- Opening Delimiter -
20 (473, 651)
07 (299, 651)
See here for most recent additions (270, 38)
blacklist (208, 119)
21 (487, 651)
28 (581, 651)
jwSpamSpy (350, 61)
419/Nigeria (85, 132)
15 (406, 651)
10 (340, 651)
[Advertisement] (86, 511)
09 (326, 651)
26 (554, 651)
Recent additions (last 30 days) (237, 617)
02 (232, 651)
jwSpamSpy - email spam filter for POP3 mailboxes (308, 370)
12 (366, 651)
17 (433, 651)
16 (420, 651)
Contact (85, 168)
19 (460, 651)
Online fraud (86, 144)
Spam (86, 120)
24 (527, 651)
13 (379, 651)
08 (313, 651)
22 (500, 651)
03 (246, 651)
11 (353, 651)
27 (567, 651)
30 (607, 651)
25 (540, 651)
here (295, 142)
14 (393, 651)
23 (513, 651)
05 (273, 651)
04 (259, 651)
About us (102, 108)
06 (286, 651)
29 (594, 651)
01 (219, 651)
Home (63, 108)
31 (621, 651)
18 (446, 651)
- Closing Delimiter -
- Opening Delimiter -
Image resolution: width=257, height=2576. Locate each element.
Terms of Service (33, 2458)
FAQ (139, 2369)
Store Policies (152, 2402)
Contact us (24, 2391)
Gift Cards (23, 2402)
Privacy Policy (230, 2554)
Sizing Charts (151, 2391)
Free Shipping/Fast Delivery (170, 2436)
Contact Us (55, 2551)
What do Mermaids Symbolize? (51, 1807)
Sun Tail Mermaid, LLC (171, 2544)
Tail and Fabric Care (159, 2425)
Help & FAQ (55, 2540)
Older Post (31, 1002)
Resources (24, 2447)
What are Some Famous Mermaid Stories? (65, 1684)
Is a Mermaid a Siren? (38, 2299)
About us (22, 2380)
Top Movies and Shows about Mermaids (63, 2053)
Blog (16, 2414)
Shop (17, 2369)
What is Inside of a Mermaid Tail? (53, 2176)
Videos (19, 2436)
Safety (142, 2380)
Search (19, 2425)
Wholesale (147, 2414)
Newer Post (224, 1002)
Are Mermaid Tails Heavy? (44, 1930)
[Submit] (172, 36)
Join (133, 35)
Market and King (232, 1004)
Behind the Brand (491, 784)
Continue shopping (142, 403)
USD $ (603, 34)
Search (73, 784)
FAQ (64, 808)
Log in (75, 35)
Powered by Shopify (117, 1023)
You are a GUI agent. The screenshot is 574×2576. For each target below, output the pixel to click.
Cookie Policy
- Closing Delimiter -
- Opening Delimiter -
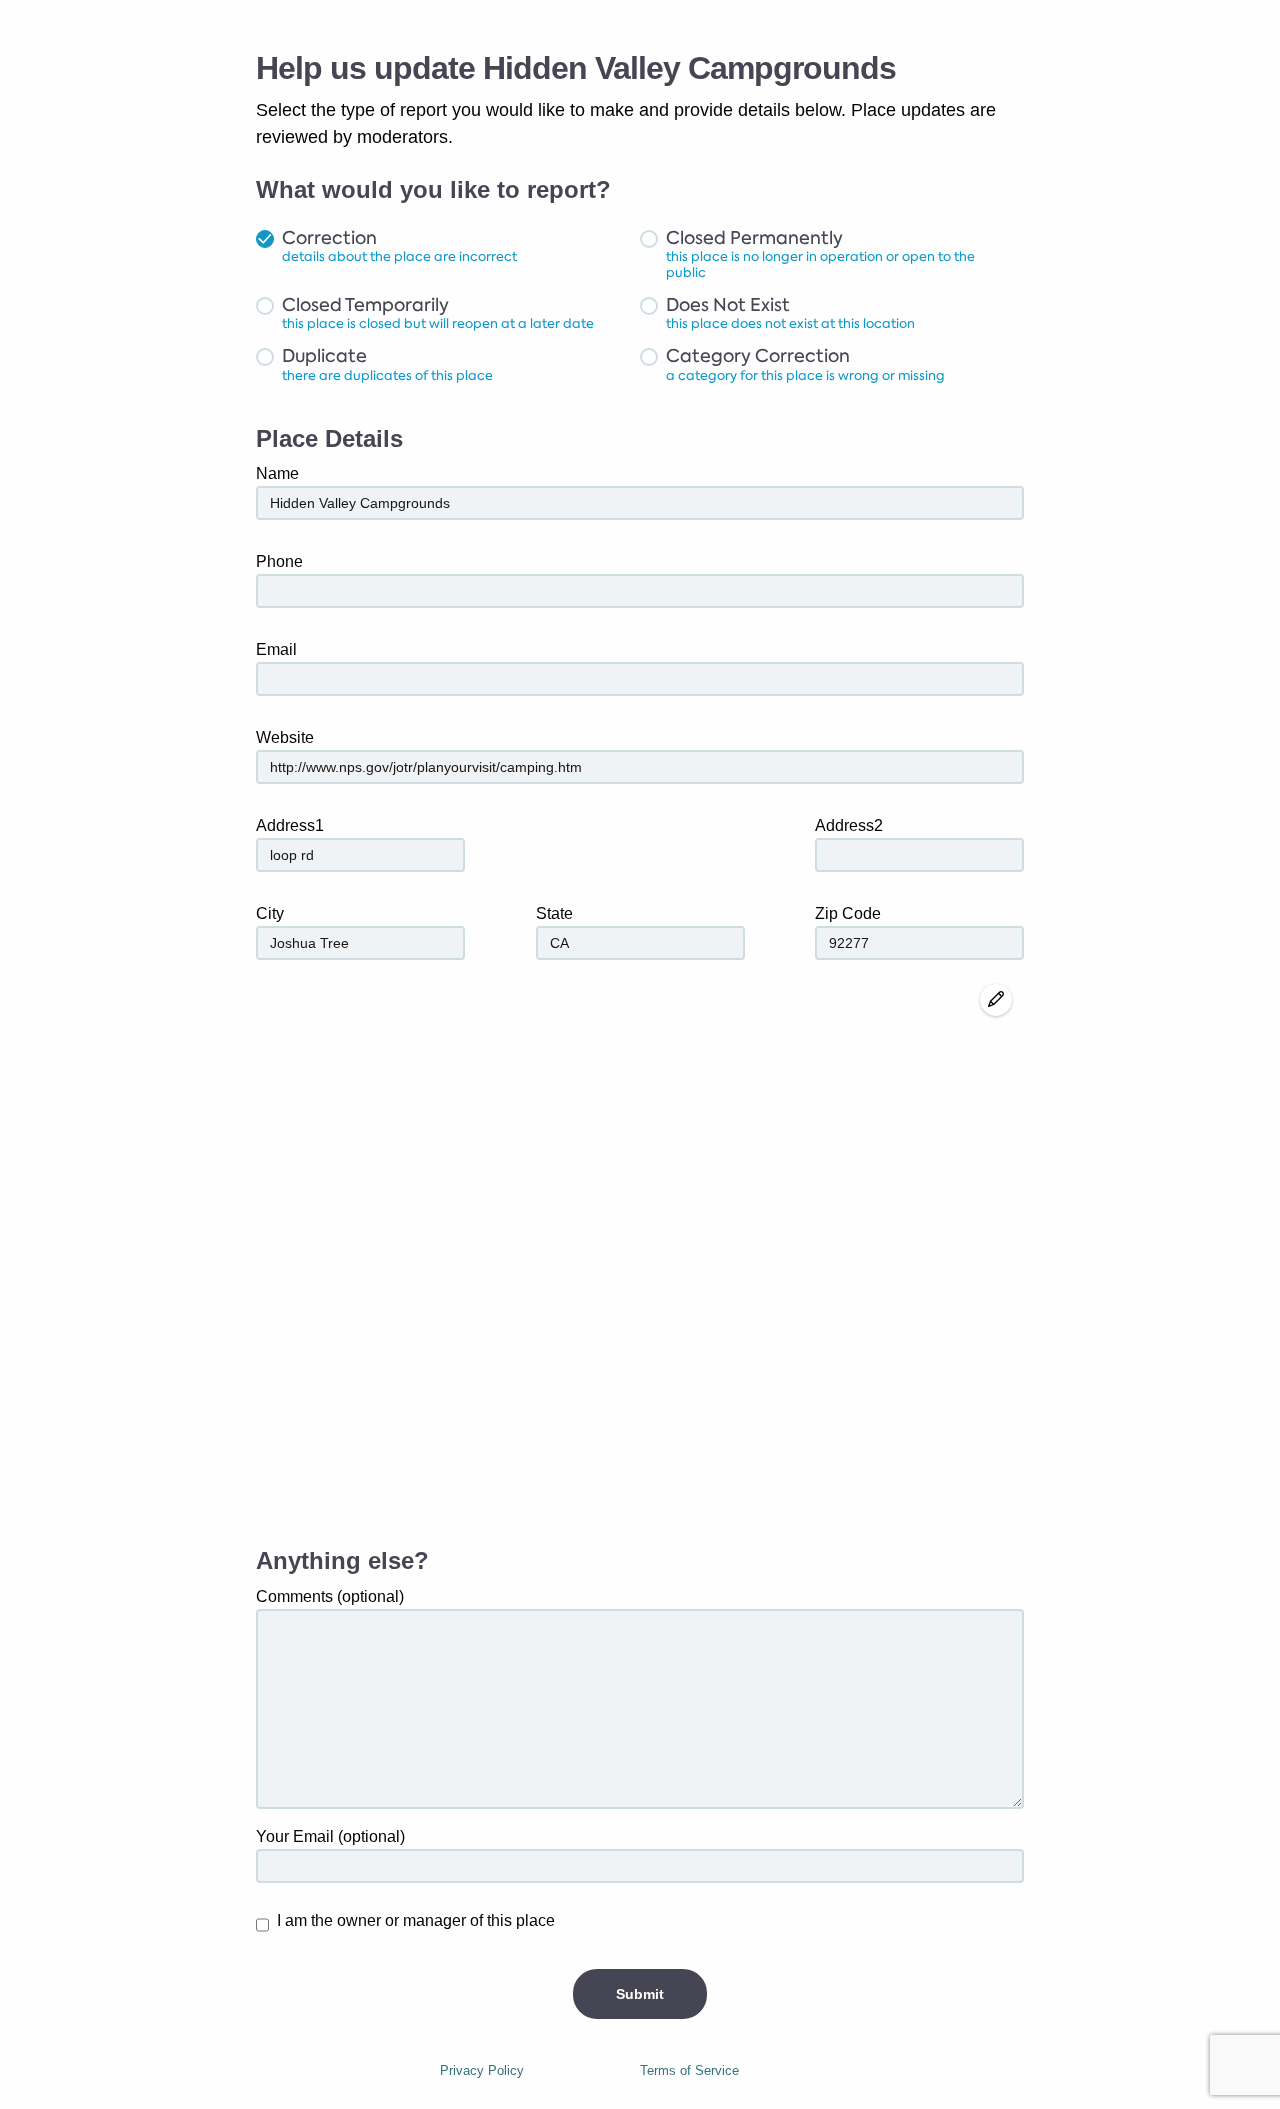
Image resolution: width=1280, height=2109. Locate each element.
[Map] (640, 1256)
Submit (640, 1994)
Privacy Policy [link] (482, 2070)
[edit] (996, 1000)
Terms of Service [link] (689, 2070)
- Closing Delimiter -
**Aim of the exercise:** In the listing above, the lines from the one containing "About us (22, 2380)" through the one containing "Continue shopping (142, 403)" must be set down exactly, with no other lines.

**Exercise result:**
About us (22, 2380)
Top Movies and Shows about Mermaids (63, 2053)
Blog (16, 2414)
Shop (17, 2369)
What is Inside of a Mermaid Tail? (53, 2176)
Videos (19, 2436)
Safety (142, 2380)
Search (19, 2425)
Wholesale (147, 2414)
Newer Post (224, 1002)
Are Mermaid Tails Heavy? (44, 1930)
[Submit] (172, 36)
Join (133, 35)
Market and King (232, 1004)
Behind the Brand (491, 784)
Continue shopping (142, 403)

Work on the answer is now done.